Let me sum up. Given that the desire for affirmation is one of our strongest motives and given our social self-consciousness, we are always and everywhere concerned about and drawn to assess and attend to matters in terms of how they affect our social worth. Hence, we are also drawn to conceive of ourselves in ways that confirm and bolster our affirmability and repress whatever threatens it. Since our assessment of our affirmability also involves our understanding of others, of the social world, and of reality at large, the potential of the urge for affirmation to affect our understanding is limitless. Ultimately, I suggested that in desiring social affirmation we are basically confused and deceived about what we desire, such that in desiring and pursuing affirmation we are in fact counteracting the possibility of love and affiliation that we hope affirmation will bring us.

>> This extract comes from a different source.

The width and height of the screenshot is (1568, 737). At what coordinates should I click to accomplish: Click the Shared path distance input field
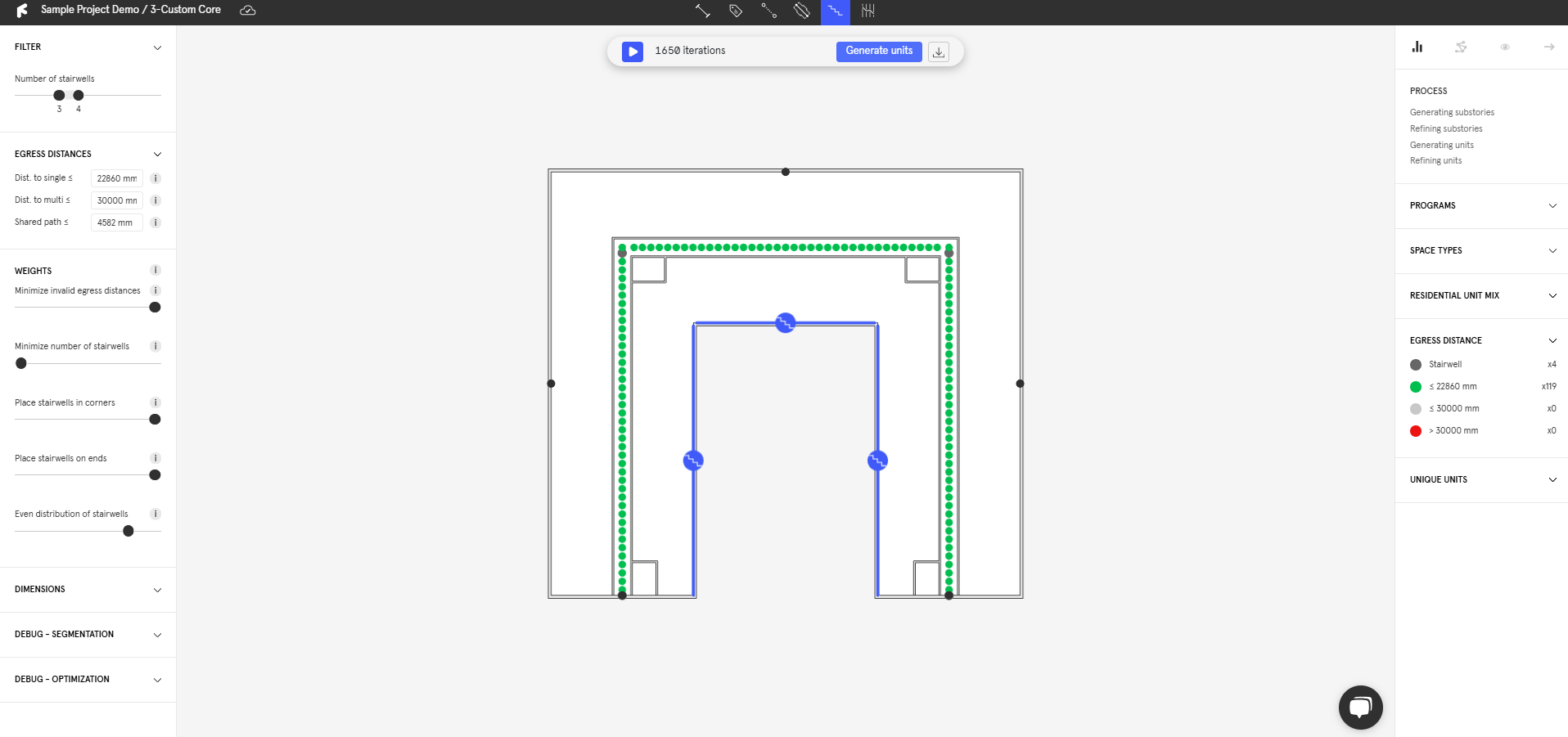(x=116, y=222)
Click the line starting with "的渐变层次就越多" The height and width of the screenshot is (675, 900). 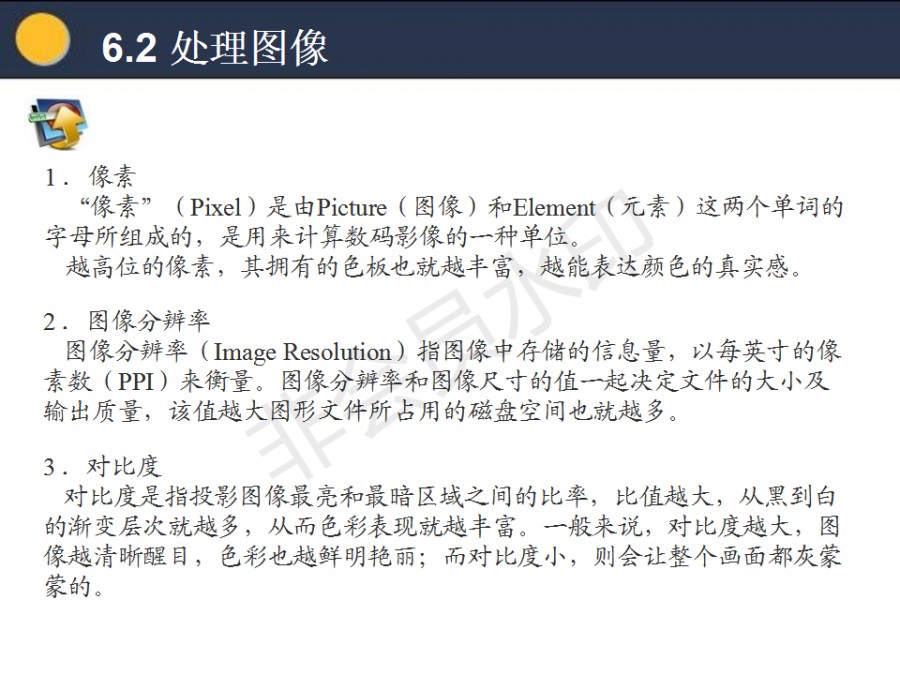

In all this, the urge for affirmation also motivates us to conceive of our affirmation-seeking self-assessment as true self-understanding in a way that covers up its deceptive nature.

The analysis conducted above suggests that self-understanding is essentially an existential, not just a cognitive, challenge. Recognising the immense capacity of the desire for affirmation to affect and distort our understanding, we can see that being existentially ready and willing to understand is a prerequisite for understanding ourselves in an open and unprejudiced manner. Meeting the possible cognitive demands of self-understanding—say, engaging in self-reflection, attending to and withstanding prejudices, striving for clarity and distinctness, and surveying the relevant literature—is not enough for attaining understanding. Without a basic willingness to acknowledge and see the matters at stake, no amount of purely cognitive ability will by itself grant us understanding. In fact, without such a willingness, we will be drawn to put our cognitive skills in the service of our desire for affirmation, developing understandings and arguments that—more or less directly—serve this urge and repress what we experience as threatening to it. Hence, it is only when motivated by the right existential spirit that our cognitive abilities and skills can play their possible roles in enabling and advancing our understanding.

Above, I have tried to describe in general terms how the urge for affirmation works in and influences our self-understanding. However, it is important to stress that this general description eventually points towards the deeply personal task of reflecting on how this desire is present in oneself and in one’s understanding. Needless to say, it is the personal task that is the crucial and difficult one. In fact, attaining a general understanding of the workings of our desire for social affirmation may be easy enough since this does not necessarily pose a threat to this desire. Perhaps elaborating this kind of understanding merely boosts our sense of our own insightfulness. What is existentially demanding is to actually interrogate the understandings of ourselves and our identity in which we actually have invested our desire for affirmation. Even more demanding is to try to lessen the grip that this desire has on us and try to relate to others and to ourselves in an open and loving manner without thinking about how what we do or say affects our affirmability.